» Selected passage

Generally speaking, I would expect an increase in the -c option to improve CPU utilization. As you note, you are seeing more of a linear relationship, which implies that the utilization is staying the same. Did you check this in your process monitor? You can run the "Sample Process" option to see further where the program is spending most of its time, though I'm not sure what we might learn from this in terms of i/o bottlenecks.

If your materials are purely specular (zero roughness), then your ability to parallelize may be fundamentally limited by the low ray branching. All the same, the run-times should be acceptable, so I'm not too concerned about optimizing for such cases.

-Greg

···

From: Stephen Wasilewski <[email protected]>
Date: October 5, 2016 10:25:16 AM PDT

Thanks Greg,

That makes sense, although it seems there might be something else going on as well.

my model is purely specular and has no transmission only reflection. I ran through a number of -c options last night with '-t4 6':

-c 10240 (2.5 samples) took ~ 20 minutes
-c 40960 (10 samples) took ~ 1.5 hrs
-c 102400 (25 samples) took ~ 3.75 hrs

so it seems calculation time is scaling linear with my count.

I have a large number of polygons (the rad file is 31 MB) and my material is a mirror with a brightfunc modifier (the glass_angular_effect you shared a number of years ago. does that introduce some other bottleneck?

» Material
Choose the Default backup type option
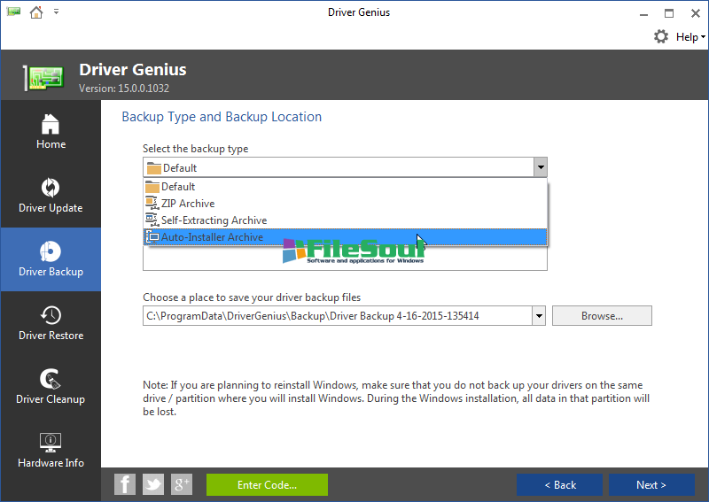 tap(178, 187)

» Tasks to complete
A) According to the forum thread, how large is the rad file?
B) Return the forum thread's text word for word, starting at "Generally speaking, I" and continuing up to and including "of i/o bottlenecks.".
Rely only on the forum thread, not on the listing.

» Solutions in order
A) 31 MB

B)
Generally speaking, I would expect an increase in the -c option to improve CPU utilization. As you note, you are seeing more of a linear relationship, which implies that the utilization is staying the same. Did you check this in your process monitor? You can run the "Sample Process" option to see further where the program is spending most of its time, though I'm not sure what we might learn from this in terms of i/o bottlenecks.